GDP rose 2.8 percent in the BEA’s 2024 Q2 advance estimate. The real final sales estimate is 2.0 percent. Expect major negative revisions.

Data from the BEA chart by Mish.

Chart Notes

  • Gross Domestic Product (GDP) and Gross Domestic Income (GDI) are two measures of the same thing. Product produced should match sales and income. They do over time, but this is a large ongoing discrepancy (see next chart).
  • Real Final Sales is the bottom line estimate of GDP. The difference between GDP and Real Final Sales is inventory adjustment which nets to zero over time.
  • Real means Inflation adjusted using the GDP deflator as calculated by the BEA as the adjustment.

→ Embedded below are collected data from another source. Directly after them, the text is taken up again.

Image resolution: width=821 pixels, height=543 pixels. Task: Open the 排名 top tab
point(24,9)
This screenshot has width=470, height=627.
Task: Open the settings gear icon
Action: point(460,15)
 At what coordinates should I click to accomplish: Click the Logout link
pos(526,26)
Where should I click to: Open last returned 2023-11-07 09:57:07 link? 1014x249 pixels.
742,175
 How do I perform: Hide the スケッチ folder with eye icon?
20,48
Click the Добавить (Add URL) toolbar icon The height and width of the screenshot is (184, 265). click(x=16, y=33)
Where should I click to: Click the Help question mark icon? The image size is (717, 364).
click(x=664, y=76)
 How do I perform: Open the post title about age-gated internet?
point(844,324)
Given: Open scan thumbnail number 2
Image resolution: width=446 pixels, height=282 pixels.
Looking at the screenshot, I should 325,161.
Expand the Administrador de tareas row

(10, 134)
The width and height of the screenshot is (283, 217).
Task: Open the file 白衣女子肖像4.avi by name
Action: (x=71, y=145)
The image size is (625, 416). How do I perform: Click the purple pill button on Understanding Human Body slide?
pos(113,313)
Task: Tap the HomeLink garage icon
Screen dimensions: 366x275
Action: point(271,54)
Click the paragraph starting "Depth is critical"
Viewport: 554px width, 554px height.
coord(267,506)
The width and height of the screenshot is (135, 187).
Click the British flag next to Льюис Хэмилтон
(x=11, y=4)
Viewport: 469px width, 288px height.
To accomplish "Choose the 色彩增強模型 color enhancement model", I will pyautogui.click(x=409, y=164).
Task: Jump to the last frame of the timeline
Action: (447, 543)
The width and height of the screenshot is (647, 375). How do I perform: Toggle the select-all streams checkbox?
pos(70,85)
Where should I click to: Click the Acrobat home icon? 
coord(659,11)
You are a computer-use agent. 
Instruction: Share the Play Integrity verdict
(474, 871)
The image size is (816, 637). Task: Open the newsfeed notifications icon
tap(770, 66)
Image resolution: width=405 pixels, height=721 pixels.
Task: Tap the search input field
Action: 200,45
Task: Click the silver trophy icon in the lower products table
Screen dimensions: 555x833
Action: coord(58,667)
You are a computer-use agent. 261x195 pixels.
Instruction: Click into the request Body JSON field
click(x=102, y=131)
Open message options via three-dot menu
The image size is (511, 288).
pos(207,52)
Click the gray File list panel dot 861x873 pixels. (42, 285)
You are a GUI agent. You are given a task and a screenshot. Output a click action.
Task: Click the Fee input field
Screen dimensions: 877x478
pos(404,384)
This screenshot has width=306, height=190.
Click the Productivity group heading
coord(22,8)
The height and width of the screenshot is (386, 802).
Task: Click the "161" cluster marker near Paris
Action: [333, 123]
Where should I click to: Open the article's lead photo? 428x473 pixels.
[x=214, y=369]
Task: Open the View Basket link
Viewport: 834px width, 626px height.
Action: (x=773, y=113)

GDP rose 2.8 percent vs a rise of 2.0 percent for real final sales. The latter is the better number to watch because the difference is inventory adjustment that nets to zero over time.

Congrats once again to GDPNow for beating the consensus estimate. The final forecast for GDPNow, out yesterday, was 2.6 percent vs the Econoday consensus of 2.0 percent.

But GDI is missing in action, and that’s a much better number to watch, especially at economic turns.

Real GDP and GDI in Billions of Dollars 2024 Q2 Advance Estimate

Advance GDP 2024 Q2

Real gross domestic product (GDP) increased at an annual rate of 2.8 percent in the first quarter of 2024, according to the “advance” estimate released by the Bureau of Economic Analysis.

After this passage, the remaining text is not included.